Schizophrenia is a mental disorder, which distorts the personality of a person and makes it difficult for him/her to interact socially with other people. Schizophrenics usually are unable to distinguish between the real and unreal things, they are unable to think clearly, and have abnormal emotional responses to different events in life, cannot act normally in social situations (Kim, Ku, Lee, Choi & Kim, 2012). The causes of schizophrenia are not clear, and most of the models that have been proposed are still speculative. This essay explores possible biopsychological causes of this disease.
Many scientists have posited that schizophrenia develops as a result of a combination of genetic and environmental factors (Owen, O’Donovan, Thapar & Craddock, 2011). Genetic factors have been implicated for the malfunction of certain proteins that are vital to the normal function of the brain.
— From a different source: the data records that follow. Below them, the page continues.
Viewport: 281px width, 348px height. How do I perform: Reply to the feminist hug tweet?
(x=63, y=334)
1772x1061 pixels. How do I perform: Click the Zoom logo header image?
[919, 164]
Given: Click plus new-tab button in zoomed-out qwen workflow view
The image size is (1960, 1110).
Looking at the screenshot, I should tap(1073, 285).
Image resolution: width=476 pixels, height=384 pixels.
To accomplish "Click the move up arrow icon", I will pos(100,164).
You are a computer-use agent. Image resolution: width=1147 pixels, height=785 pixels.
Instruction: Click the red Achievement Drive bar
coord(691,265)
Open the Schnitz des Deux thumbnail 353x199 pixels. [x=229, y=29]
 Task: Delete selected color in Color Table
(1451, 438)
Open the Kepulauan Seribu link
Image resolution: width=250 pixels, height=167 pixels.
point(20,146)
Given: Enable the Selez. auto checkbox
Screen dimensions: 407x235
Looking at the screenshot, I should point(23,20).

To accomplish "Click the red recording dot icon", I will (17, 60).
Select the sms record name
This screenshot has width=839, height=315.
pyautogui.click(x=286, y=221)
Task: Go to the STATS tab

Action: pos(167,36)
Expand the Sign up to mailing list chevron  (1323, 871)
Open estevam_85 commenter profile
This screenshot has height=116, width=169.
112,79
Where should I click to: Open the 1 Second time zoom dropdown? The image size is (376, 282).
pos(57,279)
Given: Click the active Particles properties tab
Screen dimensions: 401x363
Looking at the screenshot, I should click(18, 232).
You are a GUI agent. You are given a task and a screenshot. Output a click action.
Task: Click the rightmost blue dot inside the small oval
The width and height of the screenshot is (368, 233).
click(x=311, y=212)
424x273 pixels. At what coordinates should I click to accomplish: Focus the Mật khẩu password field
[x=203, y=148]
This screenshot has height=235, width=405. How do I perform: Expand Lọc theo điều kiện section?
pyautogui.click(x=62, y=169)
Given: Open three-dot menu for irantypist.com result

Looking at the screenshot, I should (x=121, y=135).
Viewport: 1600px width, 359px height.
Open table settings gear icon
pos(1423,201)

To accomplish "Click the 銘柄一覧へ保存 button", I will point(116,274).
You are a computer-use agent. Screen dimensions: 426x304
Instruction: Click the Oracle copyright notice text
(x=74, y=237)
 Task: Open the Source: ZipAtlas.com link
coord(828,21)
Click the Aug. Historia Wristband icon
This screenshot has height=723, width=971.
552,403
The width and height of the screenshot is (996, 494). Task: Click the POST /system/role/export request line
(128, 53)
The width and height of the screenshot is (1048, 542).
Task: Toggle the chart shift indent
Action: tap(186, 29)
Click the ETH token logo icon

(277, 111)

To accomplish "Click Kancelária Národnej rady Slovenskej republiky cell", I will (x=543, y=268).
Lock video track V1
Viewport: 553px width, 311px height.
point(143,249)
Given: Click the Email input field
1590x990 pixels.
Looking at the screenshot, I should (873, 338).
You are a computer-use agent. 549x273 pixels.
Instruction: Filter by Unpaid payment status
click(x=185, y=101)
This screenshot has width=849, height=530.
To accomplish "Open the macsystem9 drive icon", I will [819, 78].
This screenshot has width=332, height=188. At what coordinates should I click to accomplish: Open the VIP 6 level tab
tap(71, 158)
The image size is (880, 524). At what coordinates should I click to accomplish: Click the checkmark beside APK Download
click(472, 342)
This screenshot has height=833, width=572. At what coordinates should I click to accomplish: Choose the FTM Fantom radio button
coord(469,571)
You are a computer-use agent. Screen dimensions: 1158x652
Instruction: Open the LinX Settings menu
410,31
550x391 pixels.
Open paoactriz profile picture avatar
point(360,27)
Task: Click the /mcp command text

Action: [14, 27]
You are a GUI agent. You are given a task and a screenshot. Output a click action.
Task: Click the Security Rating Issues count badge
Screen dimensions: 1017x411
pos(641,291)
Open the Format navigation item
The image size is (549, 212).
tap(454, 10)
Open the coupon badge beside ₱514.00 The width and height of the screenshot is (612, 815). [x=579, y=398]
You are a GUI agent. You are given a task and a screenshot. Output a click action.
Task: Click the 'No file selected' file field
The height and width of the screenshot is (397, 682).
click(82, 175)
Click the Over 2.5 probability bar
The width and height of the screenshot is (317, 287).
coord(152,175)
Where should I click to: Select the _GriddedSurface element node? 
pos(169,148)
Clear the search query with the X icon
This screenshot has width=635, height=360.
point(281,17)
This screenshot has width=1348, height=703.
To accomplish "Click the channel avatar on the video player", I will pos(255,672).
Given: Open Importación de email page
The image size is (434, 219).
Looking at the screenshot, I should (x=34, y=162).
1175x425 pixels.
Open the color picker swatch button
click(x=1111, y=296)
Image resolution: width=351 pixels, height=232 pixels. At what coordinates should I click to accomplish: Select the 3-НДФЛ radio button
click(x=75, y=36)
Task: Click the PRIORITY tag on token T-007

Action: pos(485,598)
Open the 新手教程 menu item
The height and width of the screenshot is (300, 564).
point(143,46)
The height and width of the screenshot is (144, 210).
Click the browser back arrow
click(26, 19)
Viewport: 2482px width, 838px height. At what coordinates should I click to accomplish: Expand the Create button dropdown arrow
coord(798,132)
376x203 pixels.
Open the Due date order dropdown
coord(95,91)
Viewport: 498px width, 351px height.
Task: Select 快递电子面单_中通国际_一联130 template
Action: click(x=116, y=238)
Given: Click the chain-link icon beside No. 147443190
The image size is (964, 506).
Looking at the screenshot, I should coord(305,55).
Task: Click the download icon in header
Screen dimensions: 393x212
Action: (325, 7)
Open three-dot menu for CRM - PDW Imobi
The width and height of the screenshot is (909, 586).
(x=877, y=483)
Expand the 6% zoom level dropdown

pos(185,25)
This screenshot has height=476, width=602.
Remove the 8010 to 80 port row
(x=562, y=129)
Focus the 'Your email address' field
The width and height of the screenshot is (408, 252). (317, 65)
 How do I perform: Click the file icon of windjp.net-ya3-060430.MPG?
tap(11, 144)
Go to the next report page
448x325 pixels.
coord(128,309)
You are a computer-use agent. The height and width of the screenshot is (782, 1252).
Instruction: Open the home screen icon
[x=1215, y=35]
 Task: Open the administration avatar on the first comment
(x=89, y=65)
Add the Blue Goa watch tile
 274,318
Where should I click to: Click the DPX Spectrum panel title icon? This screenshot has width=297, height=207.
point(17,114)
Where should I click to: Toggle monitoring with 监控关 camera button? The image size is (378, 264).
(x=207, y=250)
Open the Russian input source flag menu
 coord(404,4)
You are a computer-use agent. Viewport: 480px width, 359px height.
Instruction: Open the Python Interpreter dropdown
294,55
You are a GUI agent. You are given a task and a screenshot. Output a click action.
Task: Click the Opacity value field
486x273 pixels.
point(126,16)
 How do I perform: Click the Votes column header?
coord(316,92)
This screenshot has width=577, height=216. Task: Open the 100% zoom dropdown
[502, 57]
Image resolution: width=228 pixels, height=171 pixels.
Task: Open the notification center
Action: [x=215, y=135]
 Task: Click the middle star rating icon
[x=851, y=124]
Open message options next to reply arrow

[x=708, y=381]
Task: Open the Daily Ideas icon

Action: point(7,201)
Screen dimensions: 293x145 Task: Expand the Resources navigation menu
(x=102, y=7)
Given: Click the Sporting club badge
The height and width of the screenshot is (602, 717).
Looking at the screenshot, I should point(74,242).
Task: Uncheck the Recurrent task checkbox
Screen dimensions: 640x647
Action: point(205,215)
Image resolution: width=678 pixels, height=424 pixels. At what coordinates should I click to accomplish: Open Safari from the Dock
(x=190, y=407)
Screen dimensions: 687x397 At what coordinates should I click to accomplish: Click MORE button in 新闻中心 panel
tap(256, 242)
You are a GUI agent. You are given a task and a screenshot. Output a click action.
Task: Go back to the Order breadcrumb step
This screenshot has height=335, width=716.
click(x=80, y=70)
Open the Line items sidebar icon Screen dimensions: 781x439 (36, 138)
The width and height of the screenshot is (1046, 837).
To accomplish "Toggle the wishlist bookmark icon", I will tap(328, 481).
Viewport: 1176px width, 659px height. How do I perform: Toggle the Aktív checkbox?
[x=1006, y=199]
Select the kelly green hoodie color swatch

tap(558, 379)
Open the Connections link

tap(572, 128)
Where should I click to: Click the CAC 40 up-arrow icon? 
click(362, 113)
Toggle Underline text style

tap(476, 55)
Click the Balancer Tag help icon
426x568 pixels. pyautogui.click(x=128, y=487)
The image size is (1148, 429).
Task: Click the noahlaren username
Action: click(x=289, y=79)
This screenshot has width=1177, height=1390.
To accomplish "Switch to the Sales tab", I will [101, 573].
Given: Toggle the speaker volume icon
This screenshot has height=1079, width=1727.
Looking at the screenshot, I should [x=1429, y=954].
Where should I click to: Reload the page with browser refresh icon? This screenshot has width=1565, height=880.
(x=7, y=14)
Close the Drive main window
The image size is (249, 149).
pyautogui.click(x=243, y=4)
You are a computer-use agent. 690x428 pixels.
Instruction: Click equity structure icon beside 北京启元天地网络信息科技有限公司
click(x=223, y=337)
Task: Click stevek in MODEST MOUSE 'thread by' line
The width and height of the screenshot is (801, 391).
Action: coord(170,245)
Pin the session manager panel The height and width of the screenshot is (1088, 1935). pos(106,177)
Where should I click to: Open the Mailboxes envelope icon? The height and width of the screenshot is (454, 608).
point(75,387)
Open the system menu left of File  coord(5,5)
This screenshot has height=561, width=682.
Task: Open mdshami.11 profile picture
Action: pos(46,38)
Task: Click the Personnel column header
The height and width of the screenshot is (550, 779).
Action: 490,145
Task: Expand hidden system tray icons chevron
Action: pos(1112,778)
Risk genes are genes that have a large role to play in the development of plasticity during the development of brain circuits (Gilmore, 2010). The complexity of the human brain implies that the brain circuits are extremely intricate, and minor changes in the circuitry of the brain may lead to an improper way of responding to changes in the environment (Knapp & Parrish, 2011). For instance, some genes have been implicated for the increased activity of D-amino acid oxidase, which decreases the modulation effect of D-serine on the NMDA receptor, hence increasing susceptibility to schizophrenia. However, no conclusive evidence has come up to prove this model correct (Hadlich, Kirov, Lampinen & Zonneveld, 2010).
The treatment of schizophrenia should take into consideration the fact that genetic factors that cause it are correlated with environmental factors. Since schizophrenia seems to result from a problem in the synaptic connections in the brain, the treatment should consider boosting the function of certain receptors, such as the NMDA receptor. This could be achieved by inhibiting glycine transporters, so as to desaturate the vicinity of the NMDA receptor (Javitt, 2009). This could be a treatment to schizophrenia.